The serendipitous discovery that injection of DNA plasmids containing gene inserts of interest is followed by transcription and translation to proteins that are carried to antigen-presenting cells in the bone marrow was followed by optimism concerning the value of this strategy in vaccinology (115, 124). That optimism has not been justified heretofore by the results of immunization of humans, principally because the induction of antibodies has been poor (29). However, recent results have indicated that this defect appears to be ripe for correction through the use of either of two modalities: electroporation or adjuvantation. Electroporation consists of the simultaneous application of injected DNA together with a small electric current that enhances the uptake of the DNA by antigen-presenting cells (51, 64, 71). Adjuvants that also enhance immunogenicity of DNA plasmids consist of poloxamers and cationic lipids (88; L. Smith, M. Wioch, M. Ye, et al., unpublished data). Through the use of these two modalities, protective levels of antibody against pathogens such as avian influenza virus and measles virus are induced. The results of an experiment performed using monkeys and measles virus cDNA in which protective levels of antibody against measles virus HA and fusion proteins were obtained are shown in Fig. Fig.77.
Thus, the problems involving induction of B-cell-based immunity conferred by DNA plasmids may be solved, but in any case, DNA plasmids have the virtue of priming T-cell immunity and T-cell memory responses, even in the presence of passively transmitted maternal antibodies (47, 97). The latter property makes DNA potentially interesting for immunization of newborns. Of more interest, DNA is now clearly one of the best priming agents in prime-boost regimens (see below).
Reverse vaccinology is a term coined by Rino Rappuoli for the mining of microbial genomes, usually bacterial, to find proteins of vaccine interest (81, 96). The process begins with the sequencing of a genome followed by computer analysis of DNA ORFs to predict which will produce surface or secreted antigens. The candidate ORFs are then inserted into Escherichia coli bacteria for expression of the corresponding proteins. The expressed proteins are used to immunize the mice from which serum samples are collected to test for bactericidal activity and surface localization. If the serum samples show that the protein is conserved in multiple bacterial strains, it can then be included in vaccine development.

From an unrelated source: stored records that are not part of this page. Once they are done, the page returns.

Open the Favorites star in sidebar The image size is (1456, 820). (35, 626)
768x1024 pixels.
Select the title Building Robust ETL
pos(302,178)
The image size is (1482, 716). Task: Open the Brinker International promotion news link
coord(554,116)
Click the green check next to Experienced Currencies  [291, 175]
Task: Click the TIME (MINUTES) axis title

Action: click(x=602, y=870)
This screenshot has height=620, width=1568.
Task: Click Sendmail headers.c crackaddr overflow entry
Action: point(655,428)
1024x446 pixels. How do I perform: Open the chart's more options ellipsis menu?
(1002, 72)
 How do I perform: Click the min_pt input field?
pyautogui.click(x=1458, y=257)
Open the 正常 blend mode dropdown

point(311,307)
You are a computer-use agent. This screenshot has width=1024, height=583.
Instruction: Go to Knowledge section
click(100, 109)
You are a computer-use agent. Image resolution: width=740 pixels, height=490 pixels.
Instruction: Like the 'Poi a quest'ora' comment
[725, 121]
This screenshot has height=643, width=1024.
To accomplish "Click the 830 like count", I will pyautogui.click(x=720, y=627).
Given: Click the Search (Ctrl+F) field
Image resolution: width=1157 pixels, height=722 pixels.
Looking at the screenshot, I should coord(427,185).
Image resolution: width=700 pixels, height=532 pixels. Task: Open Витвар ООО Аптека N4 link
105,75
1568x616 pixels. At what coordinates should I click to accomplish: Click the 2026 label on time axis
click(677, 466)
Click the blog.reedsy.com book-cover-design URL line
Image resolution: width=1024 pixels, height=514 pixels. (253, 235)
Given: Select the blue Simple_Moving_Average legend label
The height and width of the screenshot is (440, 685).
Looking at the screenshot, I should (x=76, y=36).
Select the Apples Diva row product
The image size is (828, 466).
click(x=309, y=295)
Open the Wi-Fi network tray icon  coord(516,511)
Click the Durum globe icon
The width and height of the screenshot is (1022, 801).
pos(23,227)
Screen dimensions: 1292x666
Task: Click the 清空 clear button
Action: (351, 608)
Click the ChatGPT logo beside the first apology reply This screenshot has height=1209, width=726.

Reverse vaccinology was used to identify five proteins from group B Neisseria meningitidis that were combined into a vaccine now in clinical trial (4, 39, 91). A group B vaccine has not been available owing to cross-reaction between capsular antigen and neural cell adhesion molecules in the developing brain. Development of many other bacterial vaccines, including experimental vaccines against group B streptococci, pneumococci, Bacillus anthracis, Chlamydia pneumoniae, and Porphyromonas gingivalis, the principal agent of periodontitis, is profiting from the strategy of reverse vaccinology.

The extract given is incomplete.